── GIVEN DATA

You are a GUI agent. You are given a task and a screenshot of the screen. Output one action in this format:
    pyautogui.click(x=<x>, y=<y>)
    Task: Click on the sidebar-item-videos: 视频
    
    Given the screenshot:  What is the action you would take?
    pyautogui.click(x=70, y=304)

────

PROBLEM REQUIREMENTS:
Reproduce every line of the records above character for character, with no changes.

THE ANSWER:
You are a GUI agent. You are given a task and a screenshot of the screen. Output one action in this format:
    pyautogui.click(x=<x>, y=<y>)
    Task: Click on the sidebar-item-videos: 视频
    
    Given the screenshot:  What is the action you would take?
    pyautogui.click(x=70, y=304)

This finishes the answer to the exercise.